The disclosure by Boulle, who works at the University of Cape Town Centre for Infectious Disease Epidemiology and Research, came during a weekly news conference hosted by premier Alan Winde.
The epidemiologist said “recalibrations” by groups of modellers tracking the Covid-19 trajectory indicated that the pandemic's peak in the Western Cape was likely to be flatter, longer and later than previously predicted.
However, this did not affect the extent of the crisis the province was facing, he said.
“If the Western Cape were a country and we compared it to other countries, at this point globally we might be one of the countries with the highest daily mortality rates,” he said.
“Some of our most affected subdistricts have mortality of 600-700 deaths per million, and that is still rising.”

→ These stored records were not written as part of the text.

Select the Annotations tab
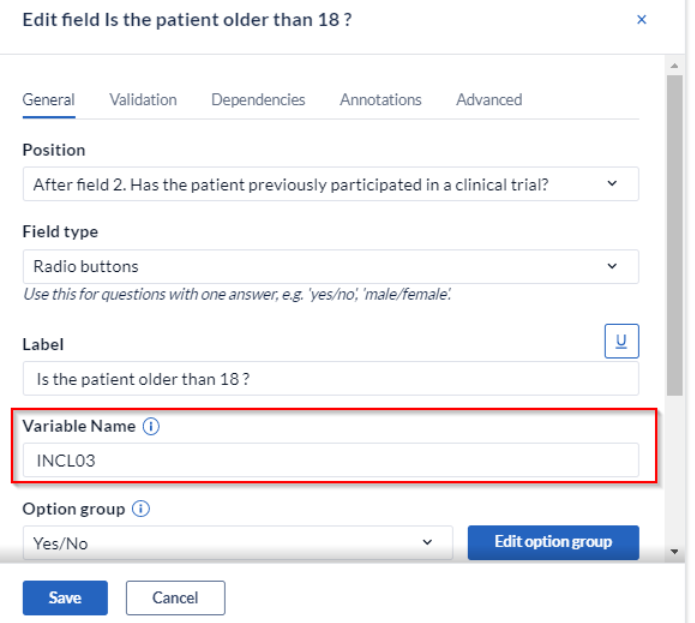695x623 pixels. 381,100
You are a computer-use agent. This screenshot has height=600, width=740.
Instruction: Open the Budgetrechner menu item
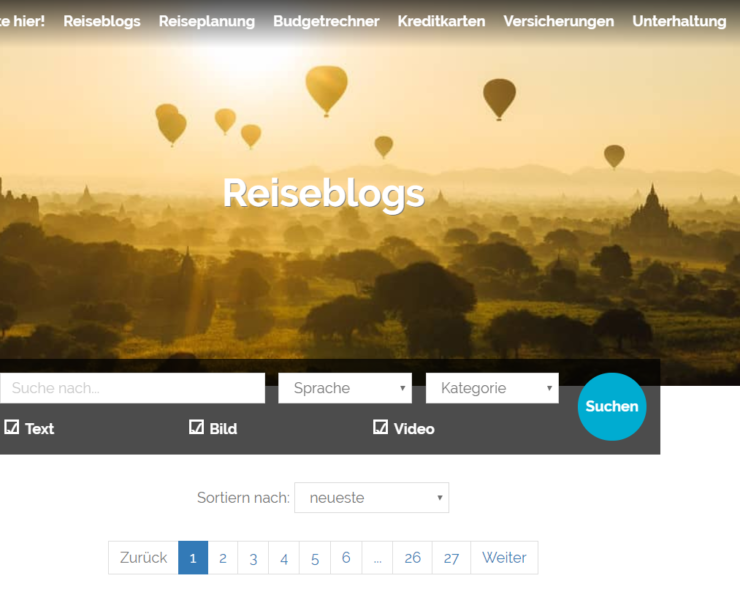coord(326,21)
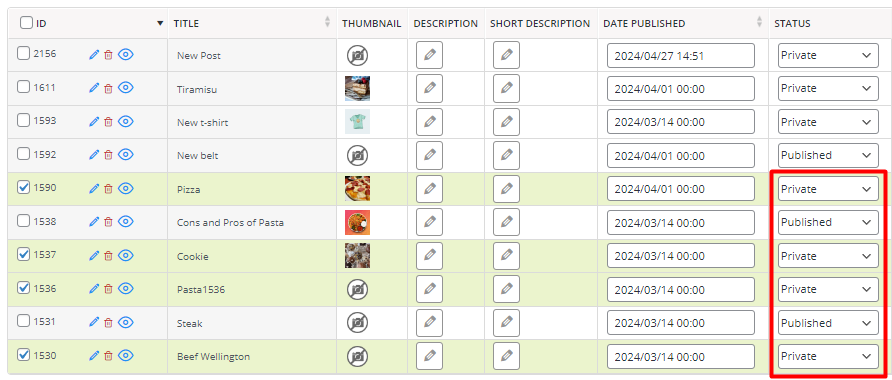Click the Tiramisu title text
The width and height of the screenshot is (892, 380).
tap(197, 89)
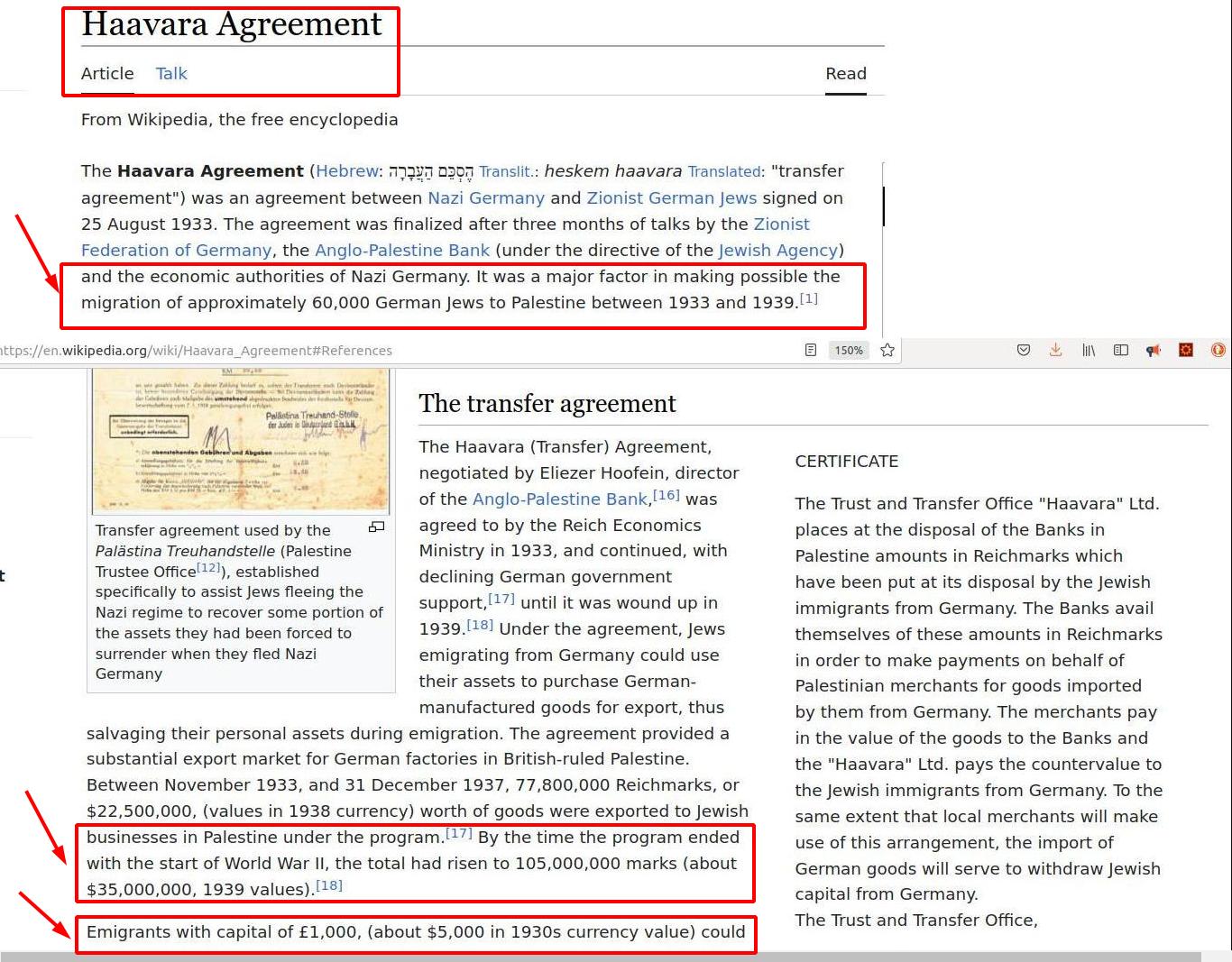Viewport: 1232px width, 962px height.
Task: Click the DuckDuckGo extension icon
Action: tap(1218, 350)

The eventual mortality rate could easily reached 1,500 per million, “which would take those communities into the realm of New York state, Madrid or Stockholm”.
As of Wednesday, Klipfontein - an area of 380,000 people who live in neighbourhoods such as Delft, Gugulethu, Nyanga and Manenberg - had 6,316 confirmed Covid-19 cases.
The number of cases per 100,000 people was 1,662 - the highest in Cape Town - meaning almost 17 people in every 1,000 have been infected. The subdistrict also has the highest per capita rate of active cases, about 400 per 100,000.